The call in Item 5 to provide the originating benchmark has been modified to say “when appropriate.” This addresses when a topographic survey was not actually performed (e.g., contours from some other source were utilized) or when elevations were, for example, established based purely on GPS observations.
Table A items 6(a) and 6(b) have been modified to specify that the zoning report or letter provided to the surveyor must be specific to the surveyed property. This is addressed to clients who simply want to dump the entire zoning ordinance on the surveyor, leaving it to him or her to sort out how the ordinance applies to the surveyed property.
One of the most significant changes in the 2021 Standards is to Table A item 11. This utility-related item has been problematic since 1988 primarily because it is very difficult to manage clients’ expectations with respect to underground utilities. As a result, the item has been altered a number of times over the years. For 2021, two choices have been introduced.

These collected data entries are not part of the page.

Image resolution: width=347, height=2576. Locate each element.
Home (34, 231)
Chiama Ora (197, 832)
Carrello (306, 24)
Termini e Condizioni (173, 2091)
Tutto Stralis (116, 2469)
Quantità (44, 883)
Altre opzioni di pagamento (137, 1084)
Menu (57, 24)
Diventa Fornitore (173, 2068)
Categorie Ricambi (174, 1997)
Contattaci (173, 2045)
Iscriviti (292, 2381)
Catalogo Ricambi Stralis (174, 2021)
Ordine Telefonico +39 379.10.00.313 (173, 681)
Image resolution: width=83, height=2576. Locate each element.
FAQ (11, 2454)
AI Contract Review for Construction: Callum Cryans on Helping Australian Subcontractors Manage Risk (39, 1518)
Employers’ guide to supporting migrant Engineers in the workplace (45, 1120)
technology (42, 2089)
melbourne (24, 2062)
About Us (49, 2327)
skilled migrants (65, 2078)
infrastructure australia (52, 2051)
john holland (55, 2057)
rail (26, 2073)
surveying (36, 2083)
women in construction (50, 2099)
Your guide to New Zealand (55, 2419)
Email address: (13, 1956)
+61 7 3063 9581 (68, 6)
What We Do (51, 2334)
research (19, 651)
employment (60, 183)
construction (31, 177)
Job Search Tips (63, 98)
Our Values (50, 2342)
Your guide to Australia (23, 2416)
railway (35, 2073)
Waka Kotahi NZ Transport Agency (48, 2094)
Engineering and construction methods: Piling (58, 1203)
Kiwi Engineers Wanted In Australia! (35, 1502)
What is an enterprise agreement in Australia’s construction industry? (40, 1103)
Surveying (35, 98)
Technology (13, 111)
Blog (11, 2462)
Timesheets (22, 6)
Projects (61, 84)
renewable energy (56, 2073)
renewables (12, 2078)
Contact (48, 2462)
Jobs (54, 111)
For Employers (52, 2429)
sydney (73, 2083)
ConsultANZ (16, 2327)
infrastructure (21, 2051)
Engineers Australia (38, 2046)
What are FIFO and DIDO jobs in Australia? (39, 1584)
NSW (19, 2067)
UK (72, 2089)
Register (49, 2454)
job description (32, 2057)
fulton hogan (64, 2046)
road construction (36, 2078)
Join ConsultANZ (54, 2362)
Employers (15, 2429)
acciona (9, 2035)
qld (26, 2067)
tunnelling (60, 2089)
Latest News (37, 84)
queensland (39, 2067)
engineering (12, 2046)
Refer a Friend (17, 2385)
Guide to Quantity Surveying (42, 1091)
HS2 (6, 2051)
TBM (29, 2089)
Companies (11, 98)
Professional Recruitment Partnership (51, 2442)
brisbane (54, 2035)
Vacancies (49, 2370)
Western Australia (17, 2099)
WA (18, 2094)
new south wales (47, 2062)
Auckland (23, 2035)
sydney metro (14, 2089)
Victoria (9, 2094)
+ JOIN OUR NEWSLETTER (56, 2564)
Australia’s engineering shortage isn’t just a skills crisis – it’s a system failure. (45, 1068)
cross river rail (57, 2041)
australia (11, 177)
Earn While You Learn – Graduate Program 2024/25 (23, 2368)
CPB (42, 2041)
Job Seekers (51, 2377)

The possible choices are to show “[e]vidence of underground utilities existing on or serving the surveyed property as determined by (a) plans and/or reports provided by client and/or (b) markings coordinated by the surveyor pursuant to a private utility locate request.
Surveyors will note several important points. First, the plans/reports are now to be provided by the client. Second, in most states, 811 locate requests from surveyors are routinely ignored or – at best – given a low priority. So mention of 811 requests has been deleted from the choices.
It is important to note; however, that as mentioned above the exact wording of a Table A item is negotiable. So, if 811 locate requests from surveyors are actually properly attended to in your state, or if the surveyor has ready access to utility plans, then the item can be modified to reflect the services the surveyor can provide.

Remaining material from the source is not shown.